Drone Attack on Bahrain Refinery Sends Oil Prices Higher Amid Surge in Crack Spreads

Mar 05, 2026 16:45 UTC
CL=F, BZ=F, ^VIX

A coordinated drone strike on a major refinery in Bahrain has disrupted crude processing capacity in the Persian Gulf, spurring a sharp rise in U.S. crude futures and widening crack spreads. Market volatility is escalating, with implied volatility indices showing early signs of a sustained surge.
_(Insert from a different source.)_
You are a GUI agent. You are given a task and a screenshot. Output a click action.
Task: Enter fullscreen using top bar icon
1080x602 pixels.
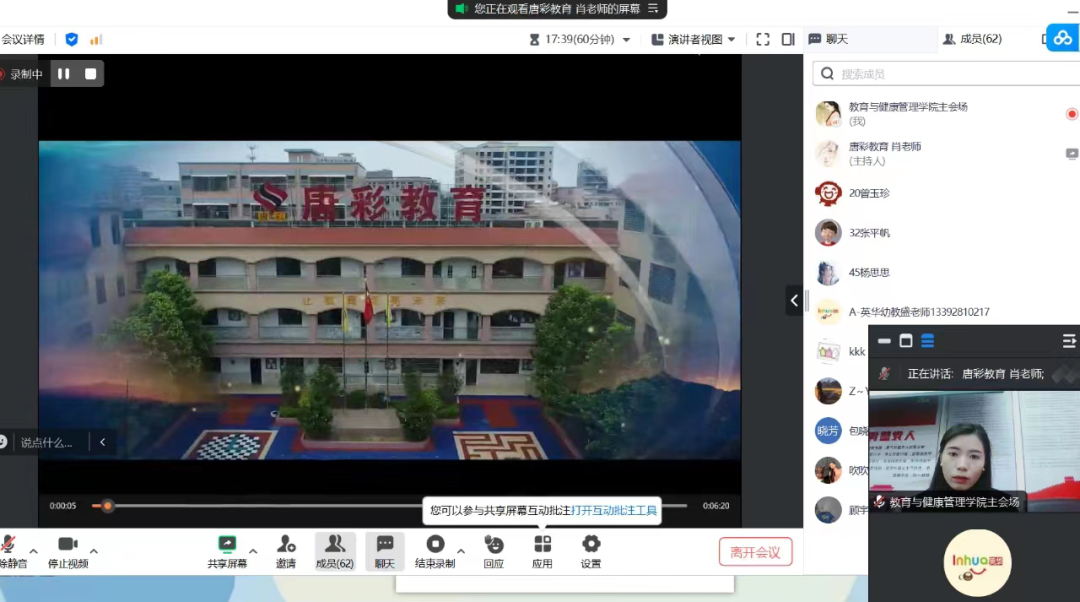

  • Drone strike damaged Al-Zour Refinery in Bahrain, halting 210,000 bpd of refining capacity
  • 3-2-1 crack spread rose $7.80 to $24.50/bbl
  • CL=F futures spiked 4.2% to $89.30/bbl
  • BZ=F climbed to $94.10/bbl
  • ^VIX increased 18.3% to 26.4
  • S&P 500 Energy Sector Index down 3.1% on the day

A drone attack targeting a key refining facility in Bahrain on March 5, 2026, has triggered immediate supply concerns across global energy markets. The strike, which damaged critical distillation units at the Al-Zour Refinery—processing approximately 210,000 barrels per day—has temporarily halted operations and reduced regional refining capacity by nearly 12%. This disruption has tightened crude-to-product supply dynamics, particularly in Asia and Europe, where demand remains elevated. The incident has catalyzed a notable increase in crack spreads, a key measure of refining profitability. The 3-2-1 crack spread for U.S. gasoline and heating oil rose by $7.80 per barrel to $24.50 over the course of two trading sessions, reflecting heightened demand for refined products and constrained output. Crude oil futures (CL=F) surged 4.2% to $89.30 per barrel, while Brent crude (BZ=F) climbed to $94.10, marking the highest close since late 2024. Geopolitical risk premiums have also intensified, with the CBOE Volatility Index (^VIX) rising 18.3% to 26.4, signaling growing investor unease over supply chain stability in the Middle East. Energy sector equities, particularly those linked to refining and midstream infrastructure, experienced broad-based sell-offs, with the S&P 500 Energy Sector Index down 3.1% as of midday on March 5. The attack follows a pattern of escalating tensions in the region, raising questions about the resilience of critical energy infrastructure. Analysts warn that further disruptions could delay inventory build-ups in key consuming regions, potentially leading to tighter markets through Q2 2026.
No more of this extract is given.